__What to work on__: Look through the entries below. Report each line that has the word "will" in it.

__Extracted records__:
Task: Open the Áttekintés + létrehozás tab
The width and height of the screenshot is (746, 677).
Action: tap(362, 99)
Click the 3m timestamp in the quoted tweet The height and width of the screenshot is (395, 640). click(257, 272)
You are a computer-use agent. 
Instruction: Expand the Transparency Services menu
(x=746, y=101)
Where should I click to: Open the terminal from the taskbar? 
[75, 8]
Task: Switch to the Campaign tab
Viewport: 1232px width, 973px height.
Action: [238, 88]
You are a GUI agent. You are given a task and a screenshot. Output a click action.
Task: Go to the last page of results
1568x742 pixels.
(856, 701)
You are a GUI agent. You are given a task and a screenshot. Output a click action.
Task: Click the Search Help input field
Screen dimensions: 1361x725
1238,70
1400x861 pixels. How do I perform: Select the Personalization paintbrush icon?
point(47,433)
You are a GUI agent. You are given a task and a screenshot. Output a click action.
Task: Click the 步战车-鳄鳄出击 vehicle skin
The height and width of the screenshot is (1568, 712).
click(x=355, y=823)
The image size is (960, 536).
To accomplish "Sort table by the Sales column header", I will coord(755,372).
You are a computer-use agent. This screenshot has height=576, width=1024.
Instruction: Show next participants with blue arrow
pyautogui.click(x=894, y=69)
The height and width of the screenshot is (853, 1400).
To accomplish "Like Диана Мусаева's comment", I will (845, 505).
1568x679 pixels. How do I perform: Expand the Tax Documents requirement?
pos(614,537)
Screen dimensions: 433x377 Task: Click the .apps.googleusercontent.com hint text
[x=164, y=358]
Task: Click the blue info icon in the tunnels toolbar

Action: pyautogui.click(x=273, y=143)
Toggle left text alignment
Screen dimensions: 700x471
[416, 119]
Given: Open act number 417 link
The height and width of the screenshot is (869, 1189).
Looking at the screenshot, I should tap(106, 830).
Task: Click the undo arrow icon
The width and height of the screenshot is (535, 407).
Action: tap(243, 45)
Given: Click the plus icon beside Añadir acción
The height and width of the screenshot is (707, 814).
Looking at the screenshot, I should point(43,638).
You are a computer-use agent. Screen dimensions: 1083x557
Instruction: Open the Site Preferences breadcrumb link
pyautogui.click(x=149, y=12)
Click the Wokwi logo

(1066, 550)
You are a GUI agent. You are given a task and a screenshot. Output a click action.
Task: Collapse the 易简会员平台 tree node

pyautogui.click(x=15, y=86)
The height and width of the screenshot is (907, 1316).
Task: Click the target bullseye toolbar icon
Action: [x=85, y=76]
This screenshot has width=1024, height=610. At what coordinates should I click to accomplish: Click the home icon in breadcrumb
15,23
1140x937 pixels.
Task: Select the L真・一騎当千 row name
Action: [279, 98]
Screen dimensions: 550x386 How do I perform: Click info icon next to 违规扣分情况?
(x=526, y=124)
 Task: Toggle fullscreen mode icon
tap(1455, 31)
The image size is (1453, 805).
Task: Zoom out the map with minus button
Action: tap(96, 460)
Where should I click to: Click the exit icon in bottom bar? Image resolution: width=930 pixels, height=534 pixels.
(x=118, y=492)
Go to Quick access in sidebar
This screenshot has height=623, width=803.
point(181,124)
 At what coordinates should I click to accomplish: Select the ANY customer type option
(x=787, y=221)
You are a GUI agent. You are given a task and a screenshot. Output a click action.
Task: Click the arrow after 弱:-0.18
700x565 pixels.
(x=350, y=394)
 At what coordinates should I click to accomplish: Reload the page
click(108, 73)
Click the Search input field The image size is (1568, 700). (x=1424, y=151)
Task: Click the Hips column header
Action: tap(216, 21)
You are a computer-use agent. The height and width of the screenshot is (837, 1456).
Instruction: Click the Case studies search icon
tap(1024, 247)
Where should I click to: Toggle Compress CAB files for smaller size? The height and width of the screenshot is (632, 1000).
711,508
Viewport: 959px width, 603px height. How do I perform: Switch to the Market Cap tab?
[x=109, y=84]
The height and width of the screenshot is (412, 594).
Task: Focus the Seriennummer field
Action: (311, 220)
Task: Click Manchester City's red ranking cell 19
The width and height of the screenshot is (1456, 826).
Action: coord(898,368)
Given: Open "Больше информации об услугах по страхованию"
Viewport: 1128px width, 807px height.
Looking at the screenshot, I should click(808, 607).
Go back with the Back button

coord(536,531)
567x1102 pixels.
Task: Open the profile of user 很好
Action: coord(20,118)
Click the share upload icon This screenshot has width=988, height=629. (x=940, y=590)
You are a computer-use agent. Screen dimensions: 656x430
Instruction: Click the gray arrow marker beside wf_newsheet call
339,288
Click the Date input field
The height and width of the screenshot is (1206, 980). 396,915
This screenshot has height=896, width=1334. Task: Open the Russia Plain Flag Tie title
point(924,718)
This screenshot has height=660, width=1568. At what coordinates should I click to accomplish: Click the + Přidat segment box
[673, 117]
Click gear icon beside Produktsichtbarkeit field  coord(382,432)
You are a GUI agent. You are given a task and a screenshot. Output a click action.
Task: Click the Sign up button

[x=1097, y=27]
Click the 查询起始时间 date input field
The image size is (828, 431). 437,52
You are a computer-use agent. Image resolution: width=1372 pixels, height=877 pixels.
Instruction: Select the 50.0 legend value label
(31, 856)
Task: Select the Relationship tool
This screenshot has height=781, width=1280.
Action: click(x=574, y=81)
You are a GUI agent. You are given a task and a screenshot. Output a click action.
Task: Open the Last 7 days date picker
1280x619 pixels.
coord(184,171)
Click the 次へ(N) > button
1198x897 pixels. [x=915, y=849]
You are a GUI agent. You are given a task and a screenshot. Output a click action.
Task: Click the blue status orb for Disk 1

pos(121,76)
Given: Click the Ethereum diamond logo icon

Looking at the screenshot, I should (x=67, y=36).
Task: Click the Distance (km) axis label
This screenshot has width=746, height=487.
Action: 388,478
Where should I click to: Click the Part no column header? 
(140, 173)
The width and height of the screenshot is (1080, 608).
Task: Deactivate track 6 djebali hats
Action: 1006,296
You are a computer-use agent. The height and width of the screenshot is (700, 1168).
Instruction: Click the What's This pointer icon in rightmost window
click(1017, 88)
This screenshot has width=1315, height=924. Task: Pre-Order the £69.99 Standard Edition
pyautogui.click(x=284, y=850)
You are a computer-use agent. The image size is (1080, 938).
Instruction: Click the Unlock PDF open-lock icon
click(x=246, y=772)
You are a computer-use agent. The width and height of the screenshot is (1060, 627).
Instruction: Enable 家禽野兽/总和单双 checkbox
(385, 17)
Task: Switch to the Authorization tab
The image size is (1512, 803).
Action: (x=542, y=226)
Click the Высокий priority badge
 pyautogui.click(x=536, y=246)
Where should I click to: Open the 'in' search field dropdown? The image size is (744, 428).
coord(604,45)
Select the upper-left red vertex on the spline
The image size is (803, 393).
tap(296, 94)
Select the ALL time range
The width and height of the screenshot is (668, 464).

__Answer section__:
To accomplish "Sort table by the Sales column header", I will coord(755,372).
To accomplish "Like Диана Мусаева's comment", I will (845, 505).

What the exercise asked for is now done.